**The input:**
========================================================================
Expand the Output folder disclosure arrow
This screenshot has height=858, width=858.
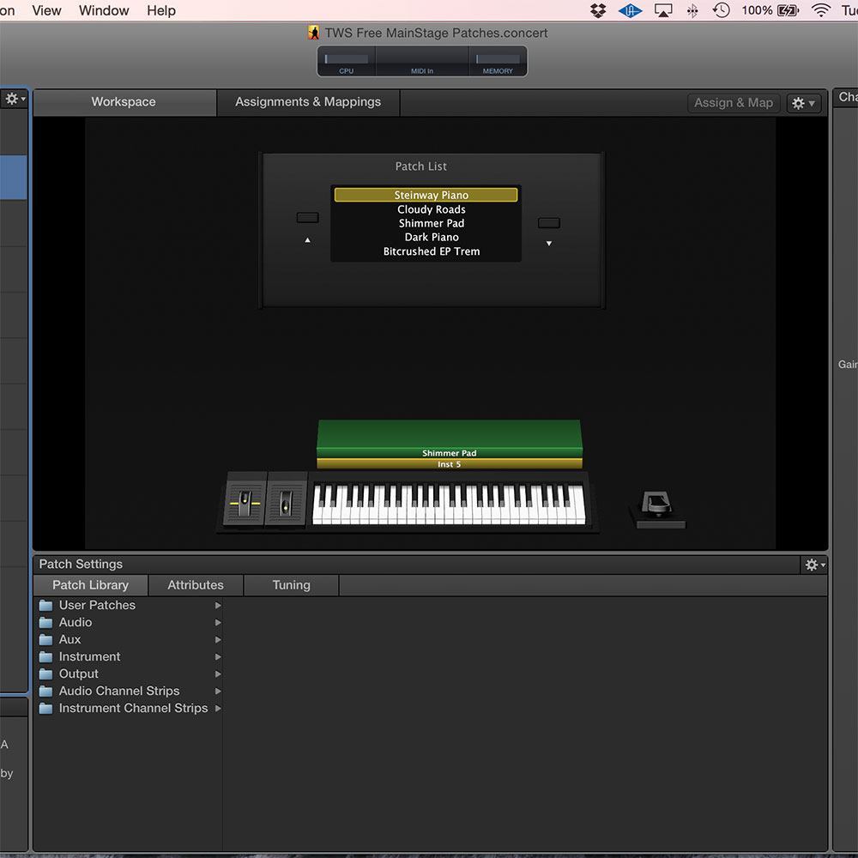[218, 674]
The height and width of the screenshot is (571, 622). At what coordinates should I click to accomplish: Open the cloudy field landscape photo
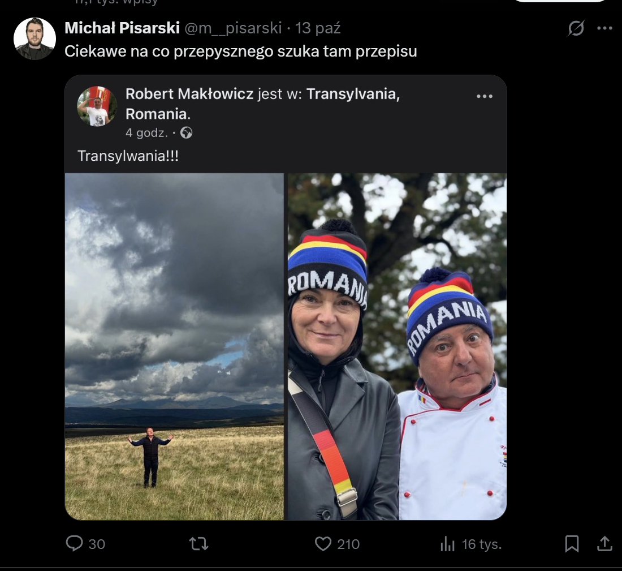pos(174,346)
========================================================================
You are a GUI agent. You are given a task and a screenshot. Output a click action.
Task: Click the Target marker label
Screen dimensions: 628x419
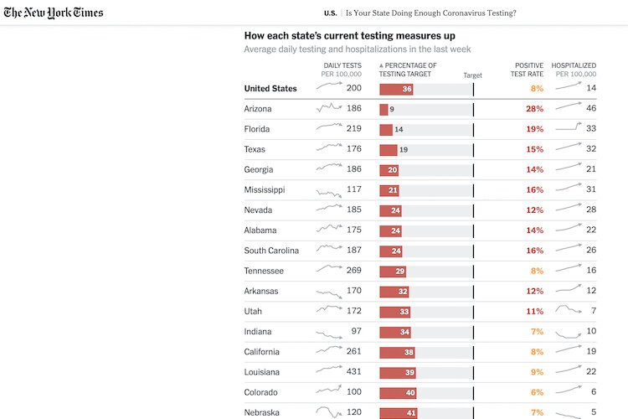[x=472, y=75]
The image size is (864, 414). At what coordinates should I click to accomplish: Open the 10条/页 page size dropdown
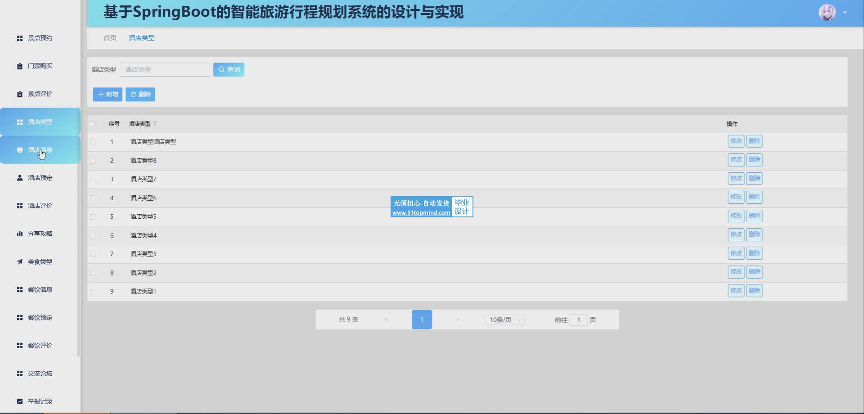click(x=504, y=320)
========================================================================
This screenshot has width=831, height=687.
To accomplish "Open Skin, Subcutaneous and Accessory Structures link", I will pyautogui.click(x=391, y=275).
========================================================================
A single number is expected: how many lines in the records contain the string "Output".

**Answer space:**
2